Pergunta

I am trying to create an array of structs that is shared between a parent and child processes. I am getting a segmentation fault when trying to access the array data.

I feel certain that the problem has something to do with the way I'm using pointers, as this is an area I'm not very comfortable with.

Please note that I edited out most of the code that didn't seem relevant.

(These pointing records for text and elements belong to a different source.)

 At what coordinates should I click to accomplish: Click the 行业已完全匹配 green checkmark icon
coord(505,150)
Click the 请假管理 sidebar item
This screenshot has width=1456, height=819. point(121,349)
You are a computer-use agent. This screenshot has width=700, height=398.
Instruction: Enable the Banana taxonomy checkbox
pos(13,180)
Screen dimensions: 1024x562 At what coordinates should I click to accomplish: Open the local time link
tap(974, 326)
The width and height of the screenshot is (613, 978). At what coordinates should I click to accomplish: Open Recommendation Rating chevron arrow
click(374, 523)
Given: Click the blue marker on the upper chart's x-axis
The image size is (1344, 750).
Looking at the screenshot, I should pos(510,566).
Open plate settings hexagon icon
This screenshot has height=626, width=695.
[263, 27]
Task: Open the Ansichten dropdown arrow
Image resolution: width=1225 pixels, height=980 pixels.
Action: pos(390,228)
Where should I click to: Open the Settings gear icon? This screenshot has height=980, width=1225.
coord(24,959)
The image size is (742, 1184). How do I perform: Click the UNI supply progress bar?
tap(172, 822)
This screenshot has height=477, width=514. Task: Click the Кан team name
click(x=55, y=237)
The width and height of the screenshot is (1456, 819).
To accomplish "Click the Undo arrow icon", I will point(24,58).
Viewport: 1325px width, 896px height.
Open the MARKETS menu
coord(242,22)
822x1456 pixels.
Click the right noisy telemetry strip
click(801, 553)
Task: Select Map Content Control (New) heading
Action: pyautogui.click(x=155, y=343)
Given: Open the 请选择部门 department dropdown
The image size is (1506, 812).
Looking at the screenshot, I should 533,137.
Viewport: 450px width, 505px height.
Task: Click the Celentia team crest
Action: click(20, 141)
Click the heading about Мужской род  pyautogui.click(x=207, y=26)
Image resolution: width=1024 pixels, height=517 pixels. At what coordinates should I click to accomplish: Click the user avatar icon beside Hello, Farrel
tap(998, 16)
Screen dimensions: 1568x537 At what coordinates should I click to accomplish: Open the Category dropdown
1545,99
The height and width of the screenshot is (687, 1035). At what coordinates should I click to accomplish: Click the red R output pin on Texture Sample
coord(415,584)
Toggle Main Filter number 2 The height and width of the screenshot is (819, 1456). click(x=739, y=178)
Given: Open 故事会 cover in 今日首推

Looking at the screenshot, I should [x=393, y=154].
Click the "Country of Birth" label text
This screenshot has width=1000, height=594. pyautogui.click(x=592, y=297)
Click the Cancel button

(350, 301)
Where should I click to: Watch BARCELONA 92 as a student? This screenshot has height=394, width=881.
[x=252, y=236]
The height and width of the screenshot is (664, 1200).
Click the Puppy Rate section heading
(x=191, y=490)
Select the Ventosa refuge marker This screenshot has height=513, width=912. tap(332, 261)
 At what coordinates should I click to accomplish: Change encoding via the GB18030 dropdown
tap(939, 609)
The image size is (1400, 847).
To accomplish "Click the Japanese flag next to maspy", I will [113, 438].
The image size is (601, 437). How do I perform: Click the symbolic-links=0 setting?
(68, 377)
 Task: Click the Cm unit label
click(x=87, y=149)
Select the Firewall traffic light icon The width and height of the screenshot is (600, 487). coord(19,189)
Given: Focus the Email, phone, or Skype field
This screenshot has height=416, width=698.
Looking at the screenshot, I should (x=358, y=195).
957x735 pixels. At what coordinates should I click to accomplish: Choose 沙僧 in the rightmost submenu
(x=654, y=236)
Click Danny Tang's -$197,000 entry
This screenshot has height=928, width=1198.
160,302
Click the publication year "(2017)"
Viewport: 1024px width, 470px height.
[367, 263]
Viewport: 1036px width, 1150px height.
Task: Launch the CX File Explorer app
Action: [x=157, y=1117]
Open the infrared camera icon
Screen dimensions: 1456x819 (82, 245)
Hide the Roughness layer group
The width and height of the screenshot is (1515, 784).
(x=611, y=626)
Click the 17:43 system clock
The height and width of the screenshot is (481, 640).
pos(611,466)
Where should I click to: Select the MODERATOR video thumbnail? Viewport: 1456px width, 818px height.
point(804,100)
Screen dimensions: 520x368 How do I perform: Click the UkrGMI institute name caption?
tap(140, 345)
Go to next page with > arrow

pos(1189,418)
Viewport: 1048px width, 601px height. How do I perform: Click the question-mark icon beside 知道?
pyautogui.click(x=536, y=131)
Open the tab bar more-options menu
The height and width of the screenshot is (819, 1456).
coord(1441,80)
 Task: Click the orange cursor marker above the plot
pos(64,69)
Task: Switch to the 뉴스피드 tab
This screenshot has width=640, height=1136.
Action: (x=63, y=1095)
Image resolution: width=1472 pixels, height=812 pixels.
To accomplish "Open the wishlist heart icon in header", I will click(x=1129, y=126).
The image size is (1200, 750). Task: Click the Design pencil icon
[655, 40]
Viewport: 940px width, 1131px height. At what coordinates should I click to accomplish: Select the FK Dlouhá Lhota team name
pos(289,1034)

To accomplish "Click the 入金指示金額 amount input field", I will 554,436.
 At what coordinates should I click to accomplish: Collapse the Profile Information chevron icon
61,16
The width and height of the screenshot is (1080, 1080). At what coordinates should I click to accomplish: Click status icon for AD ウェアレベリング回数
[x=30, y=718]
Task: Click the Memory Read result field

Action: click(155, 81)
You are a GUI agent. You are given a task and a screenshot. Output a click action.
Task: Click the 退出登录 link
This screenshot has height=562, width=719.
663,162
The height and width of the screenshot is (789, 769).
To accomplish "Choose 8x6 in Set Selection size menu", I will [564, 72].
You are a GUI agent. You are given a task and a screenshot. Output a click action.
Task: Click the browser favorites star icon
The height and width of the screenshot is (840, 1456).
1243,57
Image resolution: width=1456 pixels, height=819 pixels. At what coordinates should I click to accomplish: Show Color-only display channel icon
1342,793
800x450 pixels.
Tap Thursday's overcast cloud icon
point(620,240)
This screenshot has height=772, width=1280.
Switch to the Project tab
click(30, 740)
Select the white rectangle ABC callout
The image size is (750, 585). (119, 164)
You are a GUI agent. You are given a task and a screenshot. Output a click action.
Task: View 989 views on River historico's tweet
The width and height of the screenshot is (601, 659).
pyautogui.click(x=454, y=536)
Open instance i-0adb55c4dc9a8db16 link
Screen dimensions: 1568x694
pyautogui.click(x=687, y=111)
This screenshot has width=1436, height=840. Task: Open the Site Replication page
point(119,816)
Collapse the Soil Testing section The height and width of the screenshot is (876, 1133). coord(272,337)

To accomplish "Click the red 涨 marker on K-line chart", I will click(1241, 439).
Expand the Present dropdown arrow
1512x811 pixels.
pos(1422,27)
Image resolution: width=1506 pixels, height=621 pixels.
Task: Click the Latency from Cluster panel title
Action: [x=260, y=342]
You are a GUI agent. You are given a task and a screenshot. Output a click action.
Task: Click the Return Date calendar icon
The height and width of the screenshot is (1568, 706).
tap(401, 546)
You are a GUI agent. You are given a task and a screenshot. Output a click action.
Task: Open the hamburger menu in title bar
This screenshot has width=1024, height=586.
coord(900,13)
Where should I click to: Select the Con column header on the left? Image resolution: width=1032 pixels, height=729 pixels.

/* structure of Registration Table */
struct registrationTable{
    int port;
    char name[MAXNAME];
    int req_no;
};

main() {

    /* the registrationTable is to be a shared memory space with each child
    process able to access and update. No concurrency controls are 
     implemented. The parent process is responsible for cleaning up after
     the kiddies.
 */
struct registrationTable base_table[REG_TABLE_SIZE];
for (int i = 0; i < REG_TABLE_SIZE; i++) {
    base_table[i].req_no = 0;
    memset(base_table[i].name, '\0', MAXNAME);
    base_table[i].port = 0;
}

printf("\nMapping Shared Memory\n");

//set up shared memory space
//void *mmap(void *addr, size_t length, int prot, int flags,
    //              int fd, off_t offset);
//      addr = NONE, prot = PROT_NONE, flags = MAP_SHARED 
struct registrationTable *table = mmap(base_table, sizeof(base_table),
                        PROT_READ | PROT_WRITE, 
                        MAP_SHARED | MAP_ANONYMOUS,
                        -1, 0);

while(1){
    pid_t child = fork();

    if (child == 0) {//is child

        for(int i = 0; i < REG_TABLE_SIZE; i++) {

            printf("\nExamining table looking for client at %s port: %d\n", 
                    packet_reg.data, clientAddr.sin_port);

            printf("\ntable[1].req_no: %d", ta[i].req_no);

                            //segmentation fault on next line
            if (strcmp(table[i].name, packet_reg.data) == 0 
                    && table[i].port == clientAddr.sin_port) {
                table[i].req_no++;
}
Foi útil?

Solução

You haven't initialized content of the table after it was allocated by mmap. So it contains garbage. And so strcmp(table[i].name, packet_reg.data) has a great chance to go over allocated buffers and access e.g. non-allocated memory.

  1. initialize table properly;
  2. use strncmp for the comparison there.